Mit ihrem B2B-Unternehmen "Concular" vermittelt sie darum bereits gebrauchte Bauteile und berät bei Problemlösungen, die den Abbruch von Gebäuden betreffen. Ein Beispielprojekt mit Modellcharakter ist das Rückbauprojekt der Solar-Produktionsfabrik Adlershof.
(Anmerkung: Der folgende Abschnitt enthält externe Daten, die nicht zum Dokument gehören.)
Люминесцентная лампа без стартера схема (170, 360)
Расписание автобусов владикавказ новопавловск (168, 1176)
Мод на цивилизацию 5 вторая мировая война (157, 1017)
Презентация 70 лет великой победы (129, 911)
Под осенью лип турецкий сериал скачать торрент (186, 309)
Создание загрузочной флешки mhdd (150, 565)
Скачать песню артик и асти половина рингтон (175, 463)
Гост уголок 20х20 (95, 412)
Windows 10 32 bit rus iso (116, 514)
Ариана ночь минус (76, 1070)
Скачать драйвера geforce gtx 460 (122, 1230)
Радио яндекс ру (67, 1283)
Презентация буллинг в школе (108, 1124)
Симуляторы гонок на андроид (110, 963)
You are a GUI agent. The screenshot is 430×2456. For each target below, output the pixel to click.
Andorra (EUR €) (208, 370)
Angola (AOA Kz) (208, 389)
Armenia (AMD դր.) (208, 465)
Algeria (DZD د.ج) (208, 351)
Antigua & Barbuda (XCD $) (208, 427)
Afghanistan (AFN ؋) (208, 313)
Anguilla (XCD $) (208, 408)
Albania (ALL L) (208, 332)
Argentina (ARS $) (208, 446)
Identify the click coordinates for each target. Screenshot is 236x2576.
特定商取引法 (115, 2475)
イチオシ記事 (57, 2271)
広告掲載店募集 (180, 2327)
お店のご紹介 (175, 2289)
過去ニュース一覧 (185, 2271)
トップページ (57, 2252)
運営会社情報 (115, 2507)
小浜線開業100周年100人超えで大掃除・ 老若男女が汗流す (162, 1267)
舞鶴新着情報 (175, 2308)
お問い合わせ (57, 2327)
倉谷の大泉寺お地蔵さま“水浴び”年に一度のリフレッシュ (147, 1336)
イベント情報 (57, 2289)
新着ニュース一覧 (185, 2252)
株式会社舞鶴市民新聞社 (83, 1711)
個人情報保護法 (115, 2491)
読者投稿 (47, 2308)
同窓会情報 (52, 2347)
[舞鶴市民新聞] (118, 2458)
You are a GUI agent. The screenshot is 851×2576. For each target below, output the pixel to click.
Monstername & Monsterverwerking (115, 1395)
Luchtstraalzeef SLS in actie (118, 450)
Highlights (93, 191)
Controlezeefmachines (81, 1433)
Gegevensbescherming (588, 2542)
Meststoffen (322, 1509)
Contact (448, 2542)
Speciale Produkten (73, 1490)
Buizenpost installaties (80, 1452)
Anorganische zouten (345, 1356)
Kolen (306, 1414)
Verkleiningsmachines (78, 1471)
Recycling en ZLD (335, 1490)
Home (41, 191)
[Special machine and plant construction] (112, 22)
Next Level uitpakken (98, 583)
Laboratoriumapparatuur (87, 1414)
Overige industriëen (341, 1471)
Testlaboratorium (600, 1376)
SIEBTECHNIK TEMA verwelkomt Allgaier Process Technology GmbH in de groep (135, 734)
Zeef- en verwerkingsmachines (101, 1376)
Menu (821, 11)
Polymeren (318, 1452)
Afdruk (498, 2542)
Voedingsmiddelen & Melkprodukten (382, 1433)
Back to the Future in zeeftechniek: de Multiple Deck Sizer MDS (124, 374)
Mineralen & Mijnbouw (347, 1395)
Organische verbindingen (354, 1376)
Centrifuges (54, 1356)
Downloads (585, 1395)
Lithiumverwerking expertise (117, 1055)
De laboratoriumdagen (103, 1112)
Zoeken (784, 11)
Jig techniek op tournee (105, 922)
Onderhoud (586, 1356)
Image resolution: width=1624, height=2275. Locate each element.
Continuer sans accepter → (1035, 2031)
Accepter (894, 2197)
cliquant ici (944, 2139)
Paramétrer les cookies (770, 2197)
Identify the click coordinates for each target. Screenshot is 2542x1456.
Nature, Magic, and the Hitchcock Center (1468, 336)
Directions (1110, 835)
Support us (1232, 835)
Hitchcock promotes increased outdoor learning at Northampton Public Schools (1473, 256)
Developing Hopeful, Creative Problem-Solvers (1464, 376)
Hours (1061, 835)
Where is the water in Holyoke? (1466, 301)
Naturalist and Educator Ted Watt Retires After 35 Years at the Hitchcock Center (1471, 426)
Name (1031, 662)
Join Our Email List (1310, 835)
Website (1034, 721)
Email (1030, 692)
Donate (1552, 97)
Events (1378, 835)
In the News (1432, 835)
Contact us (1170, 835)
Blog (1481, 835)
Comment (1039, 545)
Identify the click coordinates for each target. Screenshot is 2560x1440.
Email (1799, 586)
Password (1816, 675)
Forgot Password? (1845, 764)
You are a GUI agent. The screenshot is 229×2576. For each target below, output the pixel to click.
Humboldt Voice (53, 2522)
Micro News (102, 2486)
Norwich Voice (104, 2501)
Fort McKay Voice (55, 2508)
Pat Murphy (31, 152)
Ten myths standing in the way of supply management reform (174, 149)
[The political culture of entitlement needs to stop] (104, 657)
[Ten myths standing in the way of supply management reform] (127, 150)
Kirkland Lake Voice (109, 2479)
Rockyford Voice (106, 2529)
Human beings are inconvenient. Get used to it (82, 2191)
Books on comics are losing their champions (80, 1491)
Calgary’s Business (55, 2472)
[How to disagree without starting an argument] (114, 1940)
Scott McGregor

Die Verwaltungsgebäude und die Produktionshalle wurden nicht nur rückgebaut, sondern "eins zu eins" in Rumänien wiederaufgebaut, die Ressourcen wurden im Kreislauf gehalten und CO2-Emissionen für einen Neubau vermieden.

Spannende Entwicklungen zeigt die glasstec mit gleich zwei Konferenztagen zum Thema "CircuClarity One", die Besucher am 23. und 24. Oktober auf der glasstec in Düsseldorf erwarten. Hier werden Erfahrungen aus den Bereichen "Secondary Resources", "Design for Disassembly / Product Development", "Material Recovery Systems / Energy" und "Data and Communication" geteilt und bereits entwickelte (Teil-)Lösungen aufgezeigt.